ABOUT THIS EXERCISE: Copy each line below exactly as it appears. Pictures are to be omitted.

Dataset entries

-- Opening Marker --

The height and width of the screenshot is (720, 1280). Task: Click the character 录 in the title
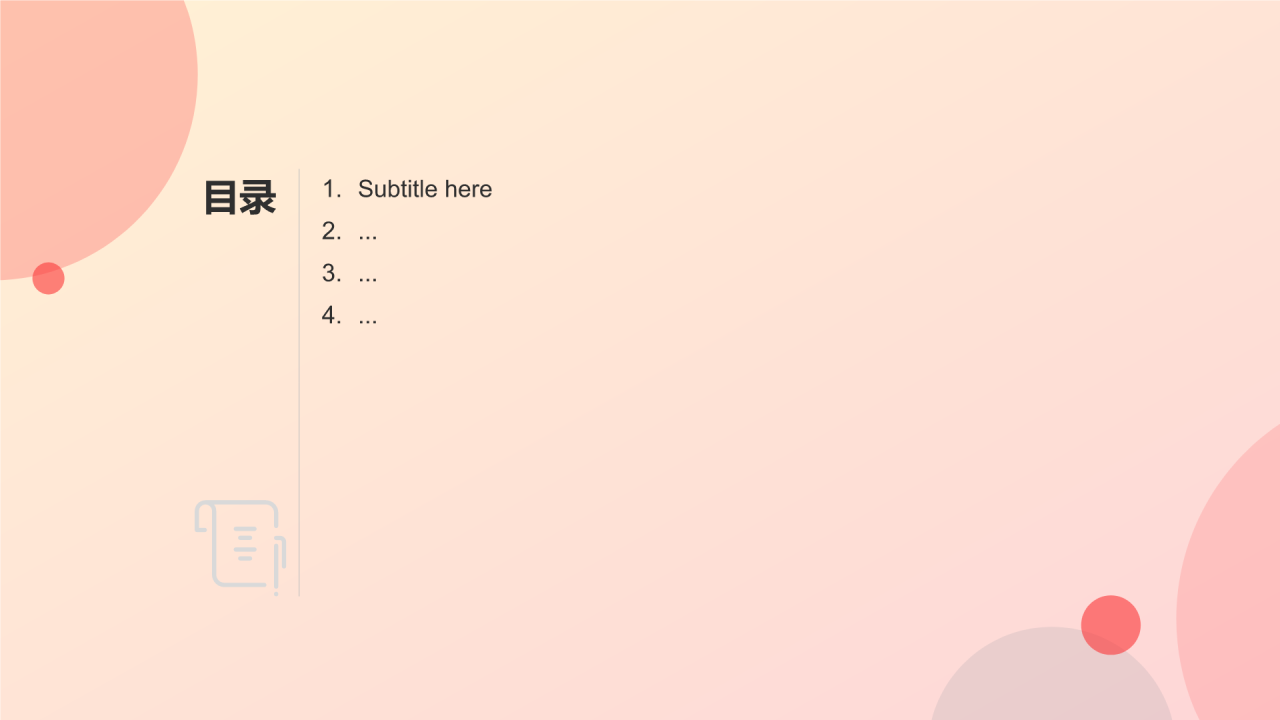pyautogui.click(x=259, y=198)
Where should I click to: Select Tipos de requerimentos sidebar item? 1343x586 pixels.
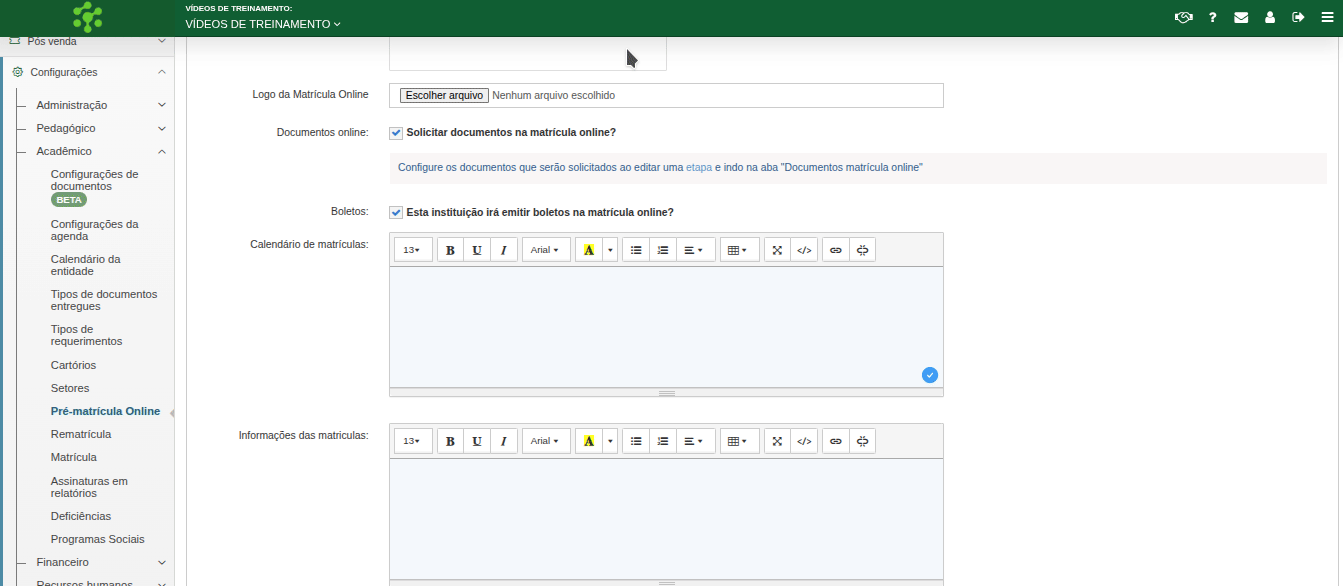pyautogui.click(x=86, y=335)
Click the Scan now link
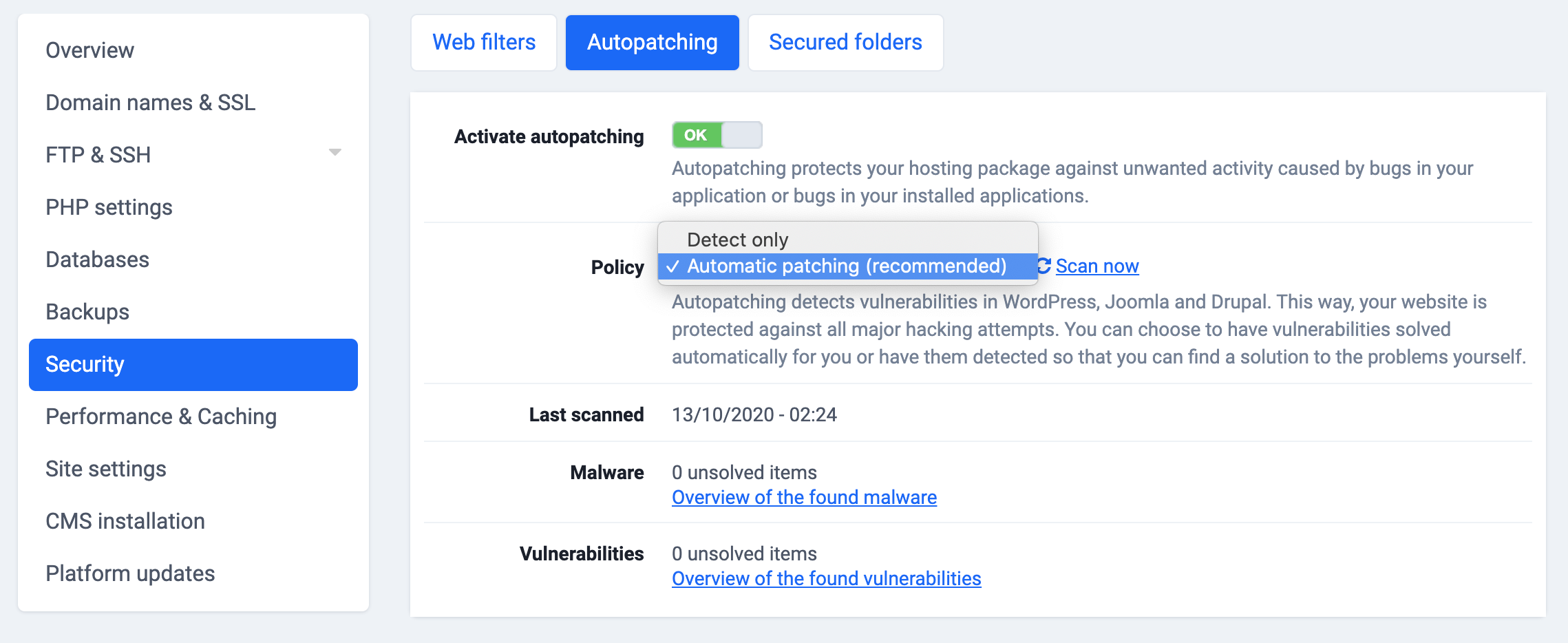 [x=1096, y=266]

-- Closing Marker --

REPLY TO THE EXERCISE:
The height and width of the screenshot is (720, 1280). Task: Click the character 录 in the title
pyautogui.click(x=259, y=198)
Where should I click to: Select Tipos de requerimentos sidebar item? 1343x586 pixels.
pyautogui.click(x=86, y=335)
Click the Scan now link
 [x=1096, y=266]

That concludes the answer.